Benefits of joining RCEP

rcep 1

  • Once concluded, this would be world’s largest integrated trading zone and the biggest trade pact after the World Trade Organization (WTO) was formed.
  • It will cover nearly half of the world’s population and nearly 30 per cent of global GDP.
  • A closer association with RCEP could have been of help to India in playing catch up with countries which are members of the group.
  • It could have also promoted formation of supply chains and facilitated participation in mutual recognition agreements.
  • Joining the RCEP would have given more substance to India’s Act East policy.
  • Manufacturing today requires greater integration with global supply chains.

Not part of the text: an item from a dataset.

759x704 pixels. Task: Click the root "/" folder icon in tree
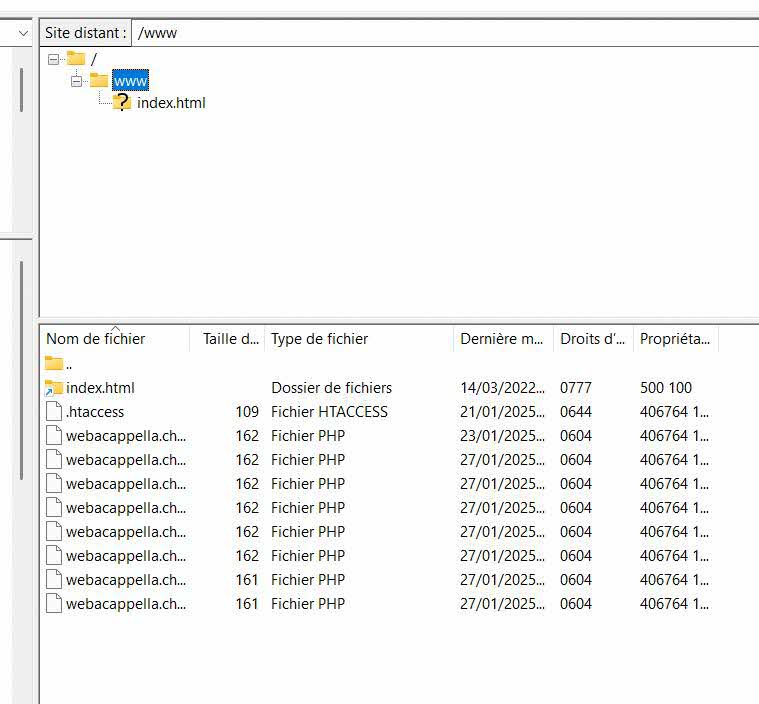(x=76, y=58)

Signing the agreement would have signalled an embrace of freer trade, which could have aided in the shift of companies out of China to India.

Disadvantages of coming out of RCEP

  • India has succumbed to the protectionist impulses that have guided much of its recent trade moves by deciding not to join.
  • It reduces the opportunities for trading with RCEP countries which together accountfor roughly a third of global trade. 
  • The decision has complicated India’s course to integrate into global value chains and India has also ceded space to China to have greater say in the region.

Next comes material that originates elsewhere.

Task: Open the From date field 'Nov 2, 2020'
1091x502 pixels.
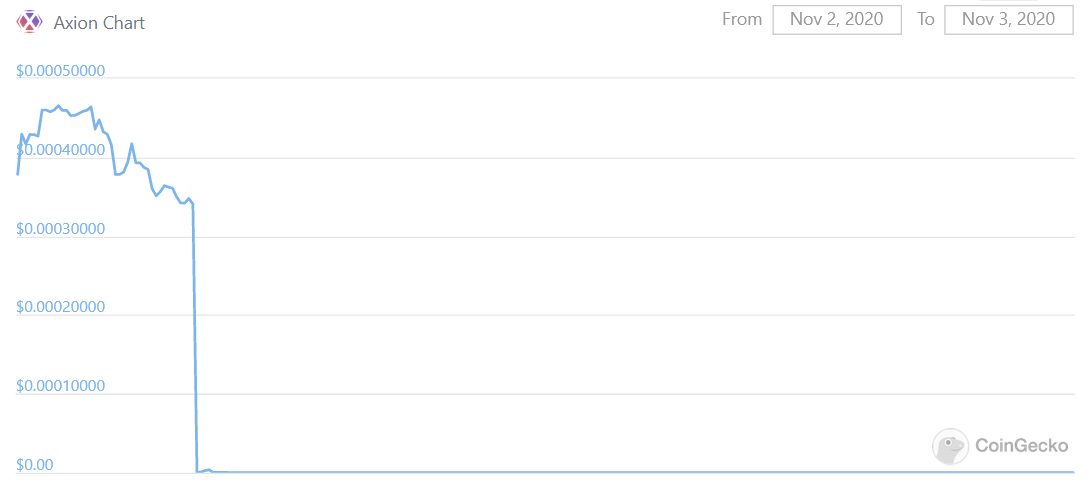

Farmers’ point of view with respect to RCEP

  • All the key agricultural States such as Uttar Pradesh, Punjab, Telangana, Andhra Pradesh, Karnataka, Tamil Nadu and Haryana was witnessing the protestsby farmers, who demanded India’s exit from the economic pact.
  • The farmer’ union, NGO’s and intellectuals formed a group called Indian Coordination Committee of Farmers’ Movements (ICCFM) to organise and coordinate the protests.
  • The farmed had the opinion that they will be severely affected by dumping of heavily subsidised products and the IPR clauses are likely to seriously impinge on farmers’ seed freedoms.
  • The RCEP could have brought down import duties on most agricultural commodities to zero. 
  • The Dairy and Plantation sector would have been the most affected area.

Indian Business group point of view with respect to RCEP

  • The Confederation of Indian Industry (CII) said India would be cut off from the RCEP region in terms of preferential access and this would hinder investments from many RCEP countries.
  • Not being part of the RCEP is like not having an even footing in terms of preferential access and losing export competitiveness only harming India’s export and investment flow in the future.

Victory for Indian Dairy Sector

  • The key fear of the dairy sector was that tariff clauses for agriculture in the RCEP were much more severe compared to the existing World Trade Organization (WTO) agreement.

World Trade Organization (WTO)

  • While the WTO allows a country to fix tariffs up to a certain bound tariff, the RCEP binds countries to reduce that level to zero within the next 15 years.
  • There are 70 million household’s dependent on dairy in India which will now be saved with the opening of dairy sector to MNCs and other big companies big scale dairy production haul.

Is all RCEP option are closed?

  • RCEP countries-in their final Bangkok declaration-left a window open for India to return, believing they may be able to convince it on their demands.
  • They will wait for New Delhi to join them in signing the agreement by February 2020.

Future course of action

  • Back home, India will have to accelerate reforms to make exports more competitive. 
  • The imports should be regulated in conformity with domestic and international standards.


  • We hope that India’s decision to not join the RCEP will not detract the country from mounting a focussed effort in enhancing its competitiveness and expanding its export base.
  • India needs to explore other means for enhancing its market access. Therefore, bringing the ongoing trade negotiations with the US which is India’s largest export destination, to a successful conclusion should be a priority.
  • A realistic yet meaningful FTA strategy needs to be formulated for the next five years based on the RCEP negotiation experience.